*Task instructions*:
- A) In the passage about Joe Bageant, condense the paragraph beginning "Joe's book prompted speaking invitations" into a shorter version that keeps its main facts.
- B) Reproduce the passage about Joe Bageant between "His return home, as" and "makes it true.", inclusive.
- C) List every aspect of the Scots-Irish Southern trailer lifestyle that the passage about Joe Bageant names as a subject of his tracts.

*Passage shown*:
- Opening Delimiter -

That essay, “Howling in the Belly of the Confederacy,” invoked a hellscape of blue-collar anger. Before long, similar tracts—about guns, real estate, alcohol, Pentecostalism, and other aspects of the Scots-Irish Southern trailer lifestyle—started appearing more frequently than most people exercise, and by the time Bush left the White House, Joe Bageant had detailed Winchester’s spiritual and economic devolution in dozens of elite-indicting online tirades, a book of which, Deer Hunting with Jesus, brought him a six-figure advance from Random House and blurbs from Studs Terkel and Howard Zinn.

His return home, as described in that book, had convinced Joe that American culture “is based on two things: television and petroleum.” We live “in an age of corporate dominion just as we once lived in an age of domination by royal families, kings, and warlords.” He reserved his greatest ferocity for the liberals who let it all happen, with their thick-headed denial of what is obvious to nearly every thinking white person: A class conflict is being played out between the Scots-Irish culture and what James Webb rightly called America’s “paternalistic Ivy League-centered, media-connected, politically correct power centers.” Whether educated liberals believe this or not, it is true. Tens of millions of Scots Irish and thousands of Scots Irish–influenced communities believe it is true and vote as if it is true, and that makes it true.

Joe’s book prompted speaking invitations in England, Italy, and Australia. His ideas were quoted approvingly by the New York Times, NPR, and the BBC, particularly as the 2008 presidential election neared. His rage became his brand, a fishing vest and beer gut his uniform, and before Barack Obama began campaigning for a second term, Joe Bageant was dead, at age sixty-four. It was cancer, not suicide, but by the end he’d grown so angry about the root cruelty and unfairness of American-style capitalism that the only solace he allowed himself in his columns was a firm belief in the oncoming collapse. “It is seeing everything in material terms, just like our avaricious capitalist overlords, that holds us back,” he wrote just months before learning of the tumor that had clenched around his intestines like a fist. “We are in the sixth great species die-off here.”

- Closing Delimiter -

Collected data entries
- Opening Delimiter -

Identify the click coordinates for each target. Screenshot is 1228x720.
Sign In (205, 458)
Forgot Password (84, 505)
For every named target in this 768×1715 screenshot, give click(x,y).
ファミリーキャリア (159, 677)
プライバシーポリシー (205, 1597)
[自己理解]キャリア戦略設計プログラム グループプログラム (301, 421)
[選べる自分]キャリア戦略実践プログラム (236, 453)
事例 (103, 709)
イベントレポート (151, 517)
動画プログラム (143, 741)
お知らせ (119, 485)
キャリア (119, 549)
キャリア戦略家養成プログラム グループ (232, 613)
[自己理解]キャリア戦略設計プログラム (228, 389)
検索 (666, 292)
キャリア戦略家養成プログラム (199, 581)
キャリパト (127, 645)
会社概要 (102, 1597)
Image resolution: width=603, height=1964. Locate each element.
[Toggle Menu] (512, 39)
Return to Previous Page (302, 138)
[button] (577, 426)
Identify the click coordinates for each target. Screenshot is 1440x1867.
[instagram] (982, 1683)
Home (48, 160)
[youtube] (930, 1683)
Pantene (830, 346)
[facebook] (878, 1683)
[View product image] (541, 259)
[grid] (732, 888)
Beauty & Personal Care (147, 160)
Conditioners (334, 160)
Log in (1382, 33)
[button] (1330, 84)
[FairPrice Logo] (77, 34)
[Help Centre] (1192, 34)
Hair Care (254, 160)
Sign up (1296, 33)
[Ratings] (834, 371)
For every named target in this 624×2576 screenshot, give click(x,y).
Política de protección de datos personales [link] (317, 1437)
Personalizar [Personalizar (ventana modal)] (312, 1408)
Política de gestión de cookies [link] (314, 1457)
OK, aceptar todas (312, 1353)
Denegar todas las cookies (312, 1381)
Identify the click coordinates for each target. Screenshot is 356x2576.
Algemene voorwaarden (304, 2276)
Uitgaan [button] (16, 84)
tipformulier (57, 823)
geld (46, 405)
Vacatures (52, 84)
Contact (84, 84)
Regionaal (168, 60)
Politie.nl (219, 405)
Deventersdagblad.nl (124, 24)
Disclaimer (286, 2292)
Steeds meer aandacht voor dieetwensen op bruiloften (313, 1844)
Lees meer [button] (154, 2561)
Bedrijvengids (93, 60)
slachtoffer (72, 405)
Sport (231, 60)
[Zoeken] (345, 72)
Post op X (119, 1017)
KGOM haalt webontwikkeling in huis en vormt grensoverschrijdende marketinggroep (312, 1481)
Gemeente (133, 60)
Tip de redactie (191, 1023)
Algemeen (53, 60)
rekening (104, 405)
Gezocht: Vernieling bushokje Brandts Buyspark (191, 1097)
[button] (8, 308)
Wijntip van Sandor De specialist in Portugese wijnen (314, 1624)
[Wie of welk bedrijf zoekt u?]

- Closing Delimiter -

*Task-by-task answers*:
- A) Joe's book brought him speaking invitations in England, Italy, and Australia, and the New York Times, NPR, and the BBC quoted his ideas approvingly, especially near the 2008 presidential election. His rage became his brand, with a fishing vest and beer gut as his uniform. He died of cancer at sixty-four, before Barack Obama began campaigning for a second term. By then his anger at American-style capitalism was so great that his only solace in his columns was his belief in the coming collapse. Months before learning of his intestinal tumor, he wrote that seeing everything in material terms holds us back and that "we are in the sixth great species die-off here."

- B)
His return home, as described in that book, had convinced Joe that American culture “is based on two things: television and petroleum.” We live “in an age of corporate dominion just as we once lived in an age of domination by royal families, kings, and warlords.” He reserved his greatest ferocity for the liberals who let it all happen, with their thick-headed denial of what is obvious to nearly every thinking white person: A class conflict is being played out between the Scots-Irish culture and what James Webb rightly called America’s “paternalistic Ivy League-centered, media-connected, politically correct power centers.” Whether educated liberals believe this or not, it is true. Tens of millions of Scots Irish and thousands of Scots Irish–influenced communities believe it is true and vote as if it is true, and that makes it true.

- C)
- guns
- real estate
- alcohol
- Pentecostalism